# PROBLEM STATEMENT
Pick out every line in the rows below that contains the string "Where", and copy each one in full.

╭──

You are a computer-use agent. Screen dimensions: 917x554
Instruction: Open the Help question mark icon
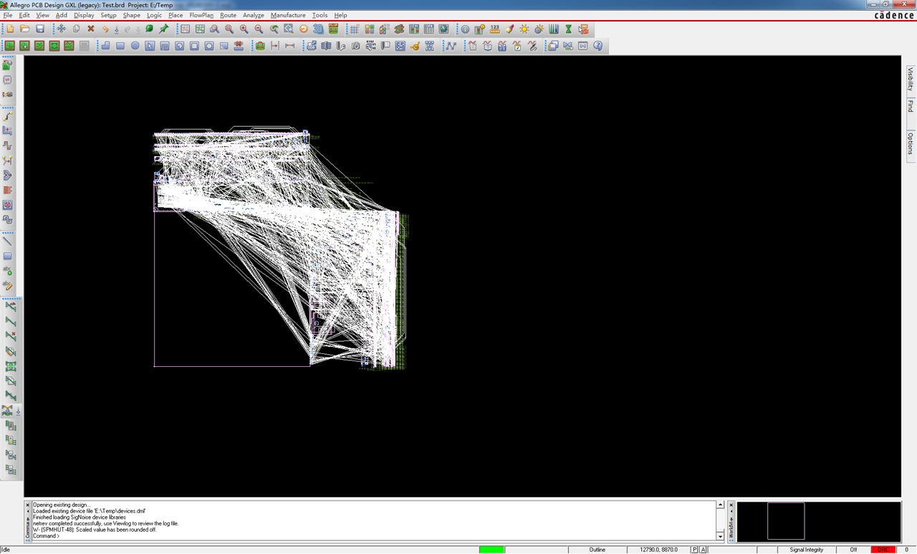tap(597, 46)
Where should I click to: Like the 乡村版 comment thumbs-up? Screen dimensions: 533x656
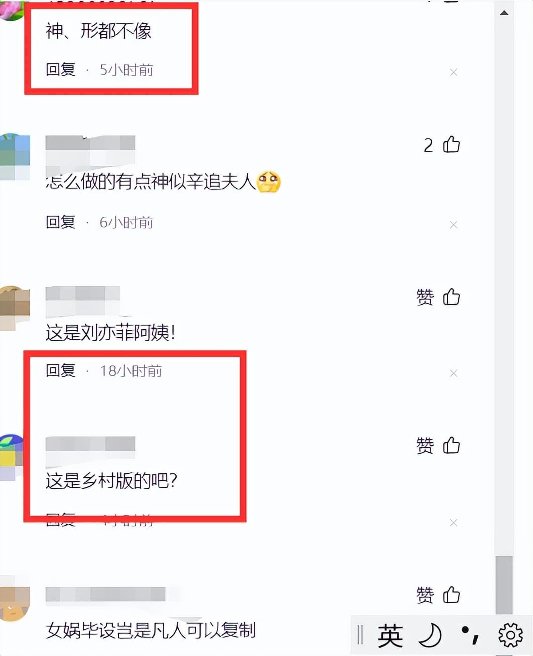(x=451, y=445)
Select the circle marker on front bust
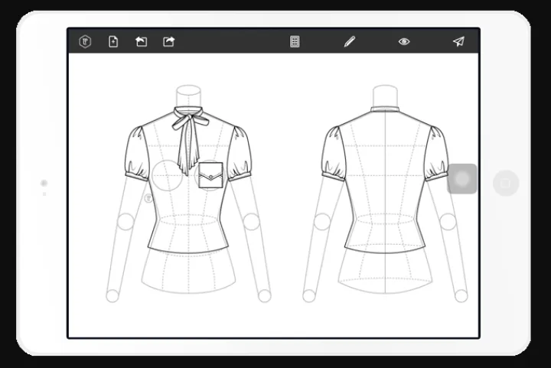551x368 pixels. [166, 175]
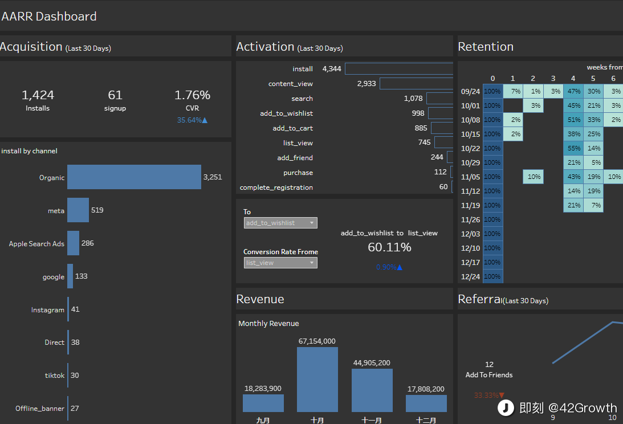Open the add_to_wishlist "To" dropdown
The image size is (623, 424).
coord(280,223)
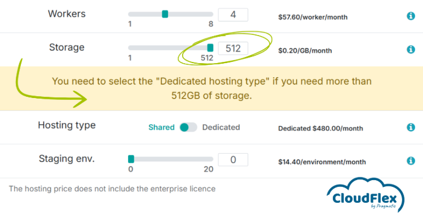This screenshot has height=223, width=423.
Task: Click the enterprise licence note text
Action: click(x=112, y=189)
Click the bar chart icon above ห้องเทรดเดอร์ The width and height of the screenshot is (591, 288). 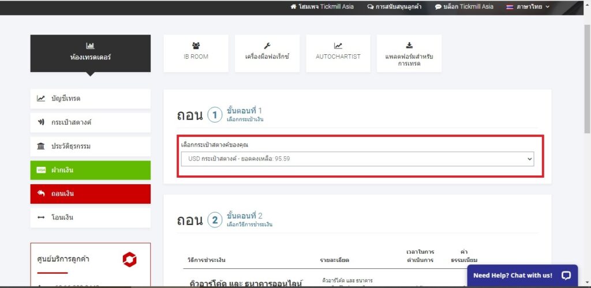click(90, 46)

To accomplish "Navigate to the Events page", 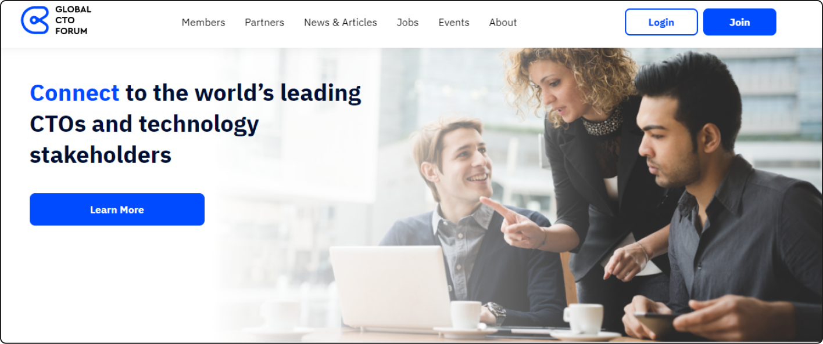I will pos(454,22).
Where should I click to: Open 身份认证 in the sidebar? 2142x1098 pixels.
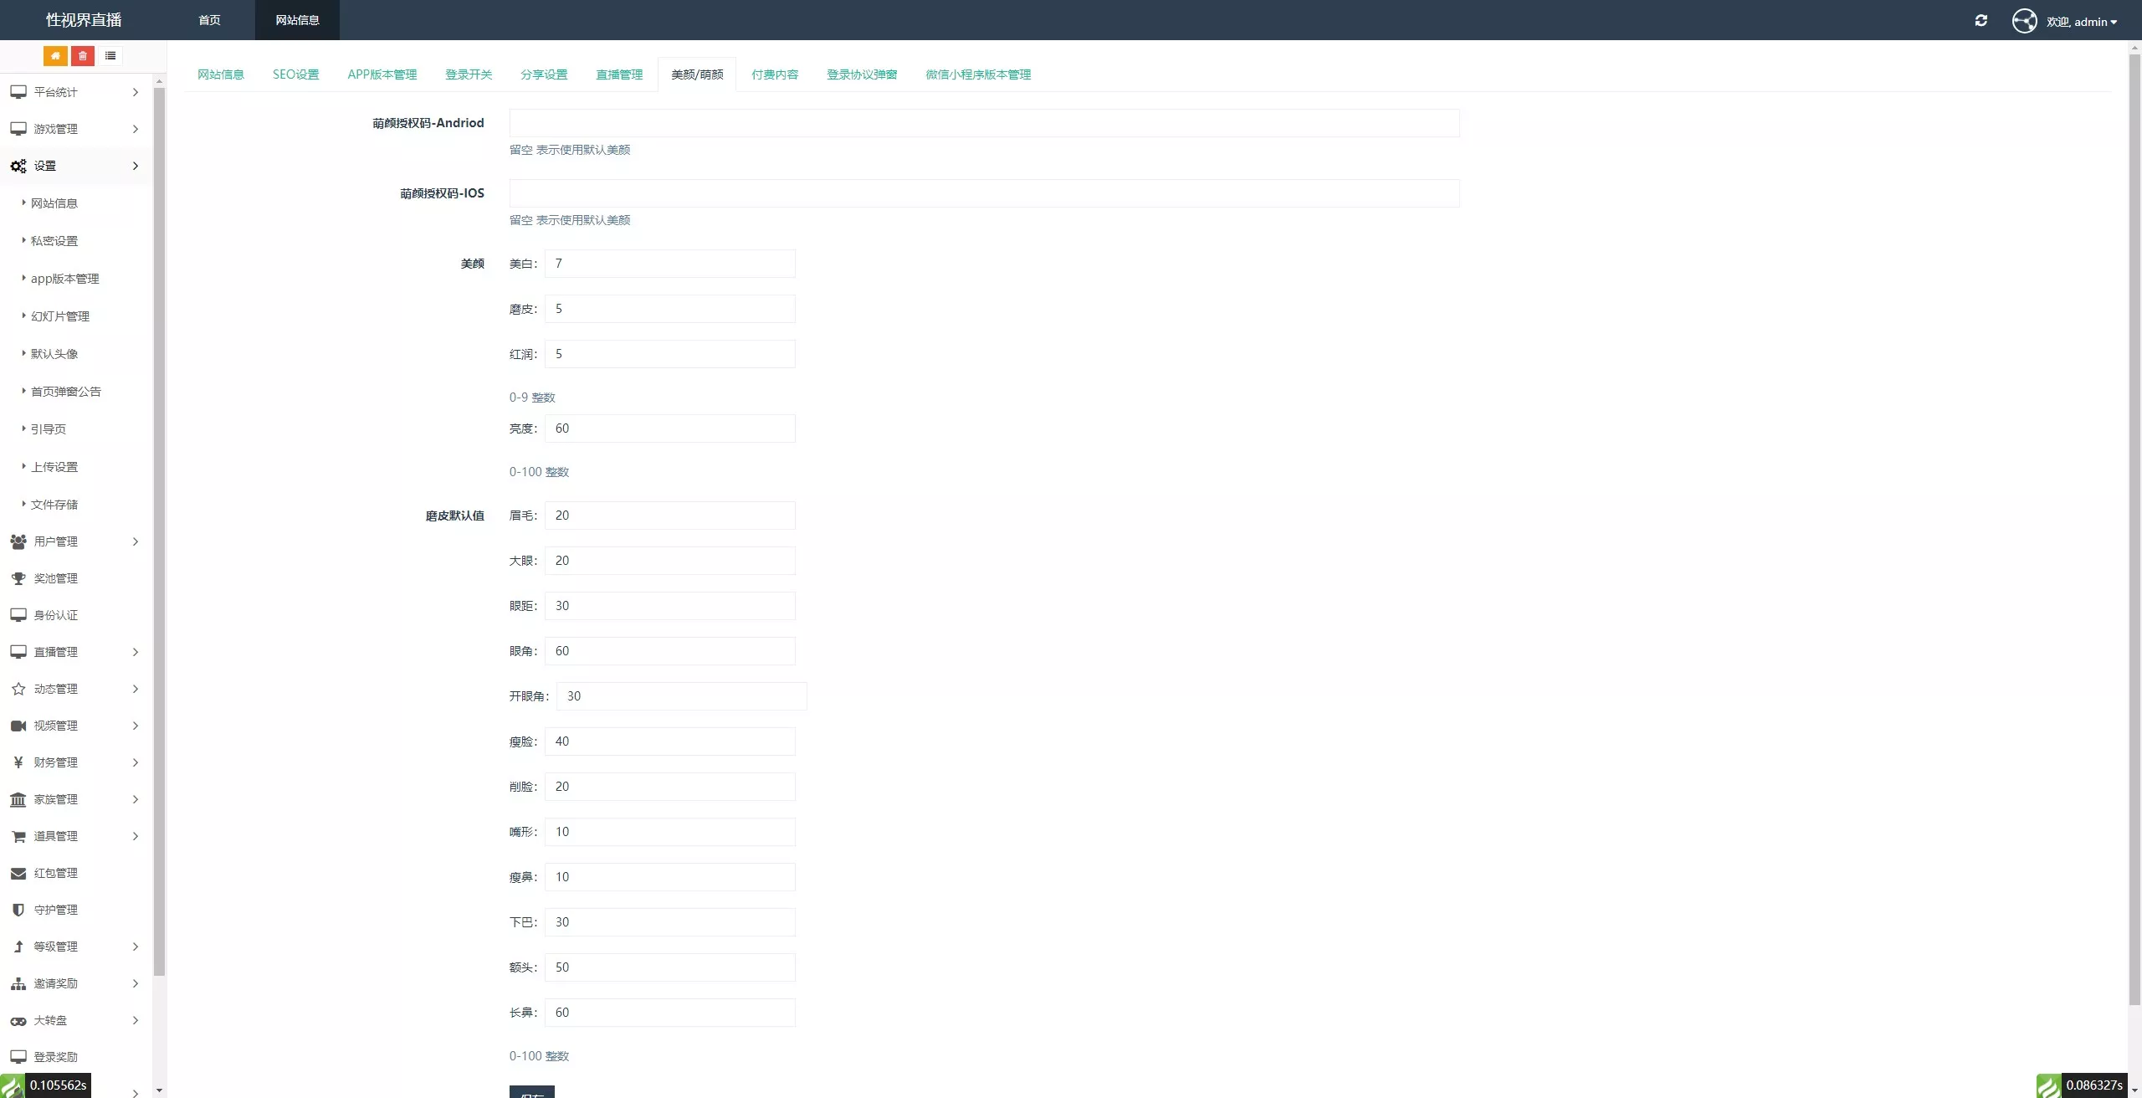point(55,615)
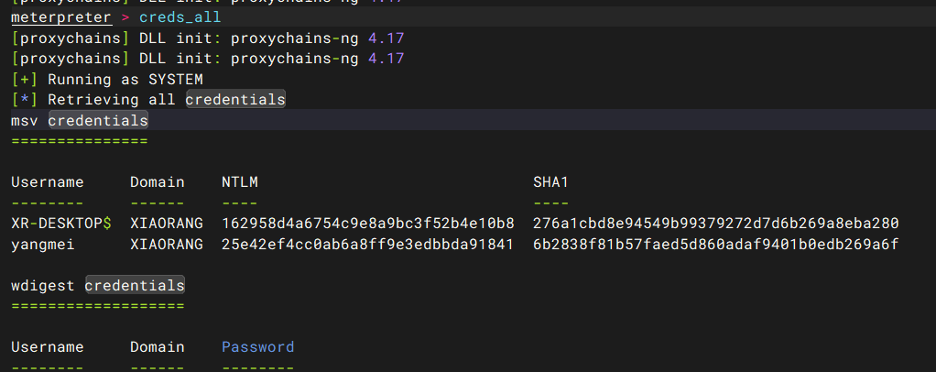Click the XR-DESKTOP$ username entry

coord(60,224)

╰──

# THE SOLUTION
Where should I click to: Like the 乡村版 comment thumbs-up? Screen dimensions: 533x656
Where should I click to: Open 身份认证 in the sidebar? 2142x1098 pixels.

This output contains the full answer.